The input →
───

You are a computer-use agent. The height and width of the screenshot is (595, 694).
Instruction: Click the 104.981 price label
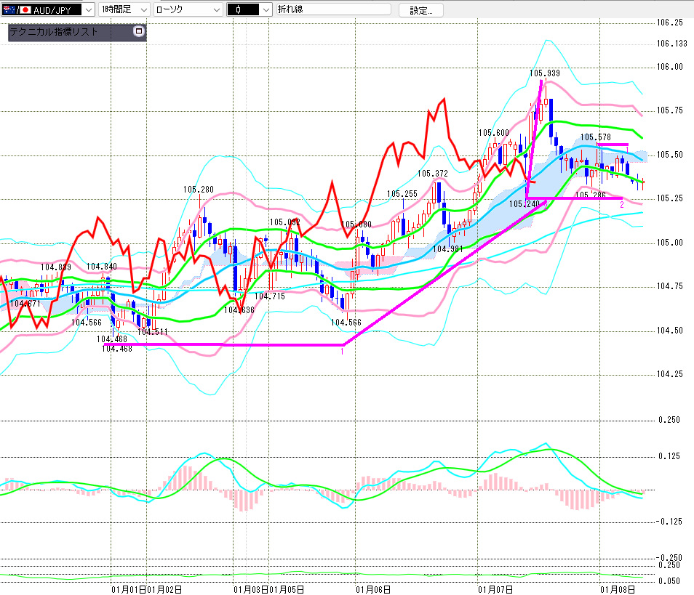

───

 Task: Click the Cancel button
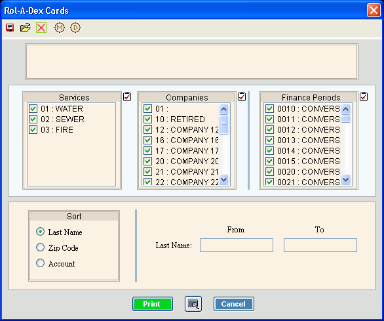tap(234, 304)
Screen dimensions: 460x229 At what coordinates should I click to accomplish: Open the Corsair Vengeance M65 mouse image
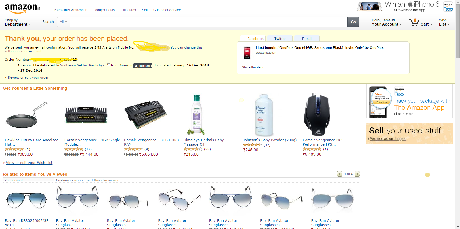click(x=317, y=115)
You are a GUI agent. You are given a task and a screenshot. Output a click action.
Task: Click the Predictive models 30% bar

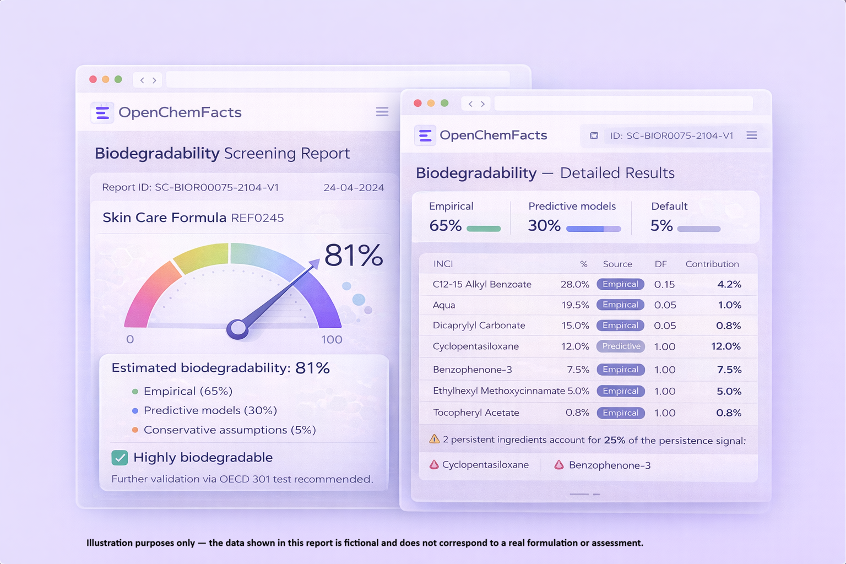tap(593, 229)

───

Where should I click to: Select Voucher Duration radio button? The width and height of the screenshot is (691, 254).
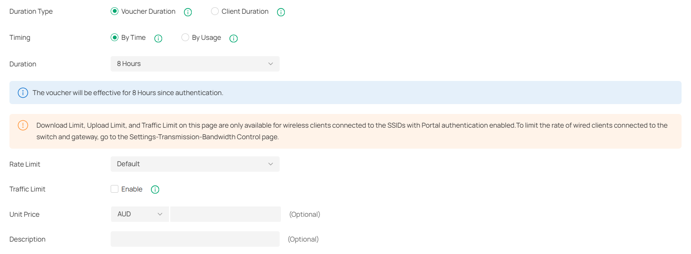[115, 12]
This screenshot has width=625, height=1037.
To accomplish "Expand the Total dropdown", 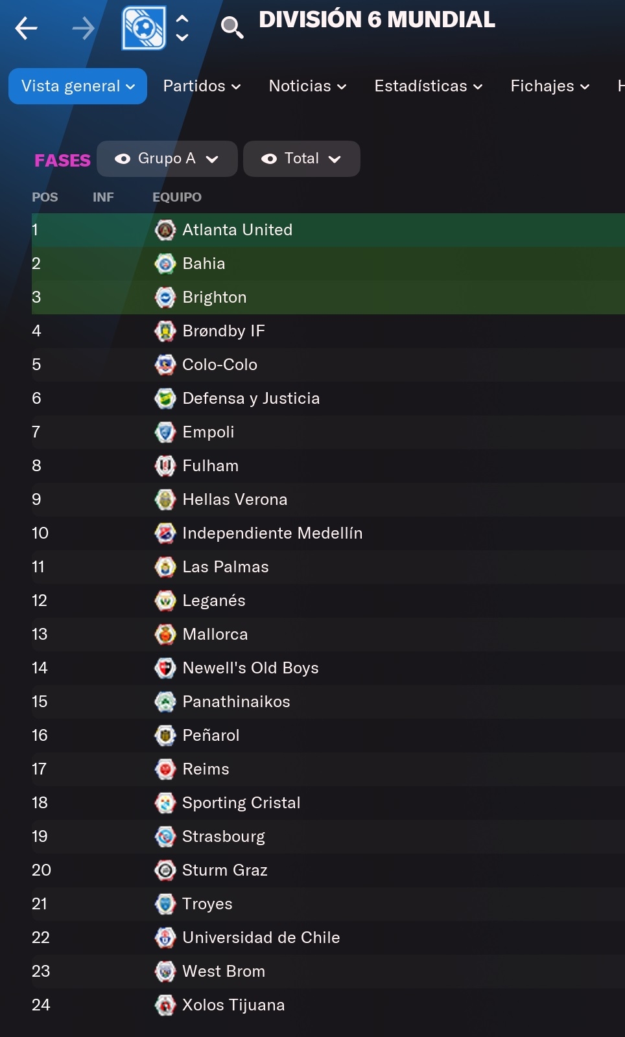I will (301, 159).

───

Work task → The answer must be every line of the entries that includes the word "agent".

Reply →
You are a computer-use agent. The height and width of the screenshot is (595, 694).
You are a GUI agent. You are given a task and a screenshot. Output a click action.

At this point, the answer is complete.